The MBK Boston Action Plan, highlighting the need for opportunity, access, and equity in order to, as the mayor puts it, “root out” injustice starts out as great preparation for our youth with the following high level activities:

  • Graduating from High School Ready for College and Career
  • Successfully Entering the Workforce
  • Reducing Youth Violence and Providing a Second Chance

But if MBK strategies and indicators call for “developing a data-driven process for ranking businesses based on their employment of Black and Latino young adults”, what conclusion do we draw when we already have that data, recognizing that the city never acts on such data? Why do we need to re-invent the wheel? We have detailed employment data for workers and contracts for businesses our city works with! And that data says, courtesy of a free press, we are not data-driven at all for the adults, the folks looking after the young adults. How do we expect to become data-driven for the young adults, when we ignore the need to be data-driven for adults? Aren’t we just preparing our kids for a dead-end and more disappointment?

Moreover, with the roll out of Boston MBK, the action plan cites a “revised strategy for increasing the number of businesses owned by people of color and women doing business with the City of Boston” and the “number of Black and Latino residents employed by the City of Boston” respectively, as a strategy and metric for addressing the seemingly stacked deck and long odds youth of color face every time they go looking for employment. As harsh and unjust as this may seem, the more significant injustice is not recognizing the obvious disconnect existing workforce diversity data represents now for any person of color looking for work in Boston! For many it’s easy see how we can spend billions in Roxbury, without spending a dime on Roxbury!

When it’s clear that money is spent on us, not missing us all around, with better educational, work and business opportunities, folks begin to realize an ownership stake in the city of Boston is possible.

Recent terror attacks in Paris teach us we don’t need to build walls around our borders or segregate our population by issuing ID badges. God forbid! Rather, events in Paris teach us that festering injustice, giving rise to a vulnerable hopelessness, is too often sold a ideological narrative of violence that is accepted, with tragic ends.

None of us are suggesting we condone violence as a solution to our problems, but what does it take to make the connection between socio-economic isolation/condition/mobility and violence? Does it take needless loss of life in a terror attack to recognize a society isn’t inclusive in terms of: educational opportunities, work opportunities, business opportunities, and housing? How are events in Paris any different from the gang violence we see on our streets in Boston and beyond? Does it take a leading school of public health like Harvard University, neighboring Boston’s communities of color, to say that violence is a an issue of public health (Deborah Prothrow-Stith) and that socio-economic conditions impact reckoning health disparities (Nancy Krieger)? The alternative to violence must be inclusion!

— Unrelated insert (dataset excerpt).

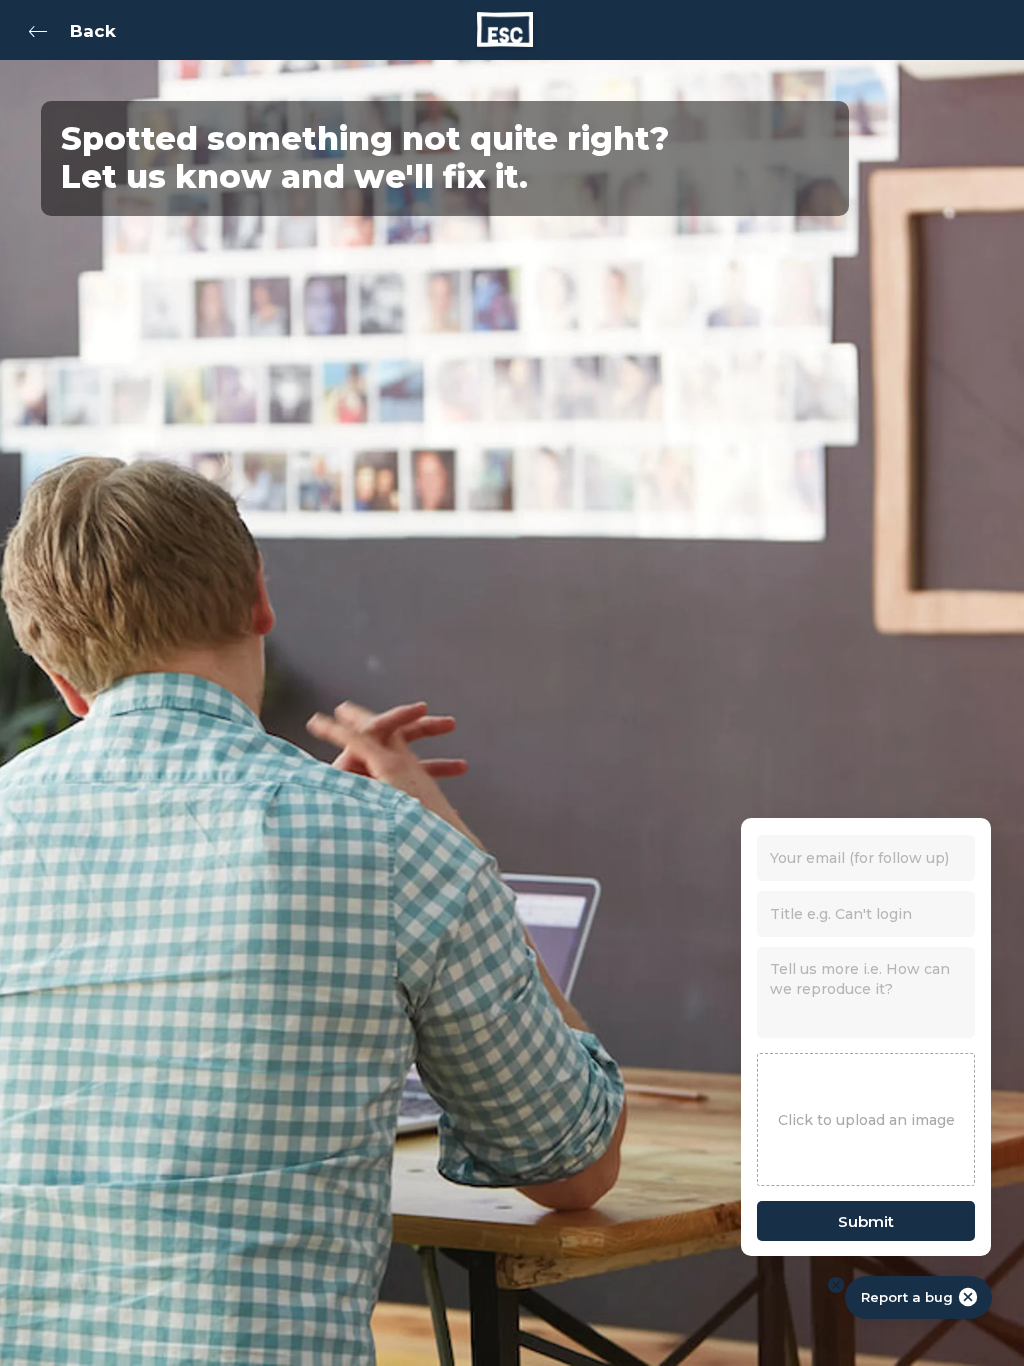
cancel (968, 1297)
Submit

Policy makers and the municipality that is the city of Boston must come to grips with the realization that promoting healthy, thriving communities starts with the premise that opportunity exists to sustain and grow the people in our communities. In order to provide opportunities fairly across the city, we need to shake the stale institutional norms that have held us back from greatness, and being united as a city. We weren’t ready to host an Olympics and it showed! We’re only ready when we’ve figured out how to include the full potential of our collective contributions and we’re all invested in the same purpose.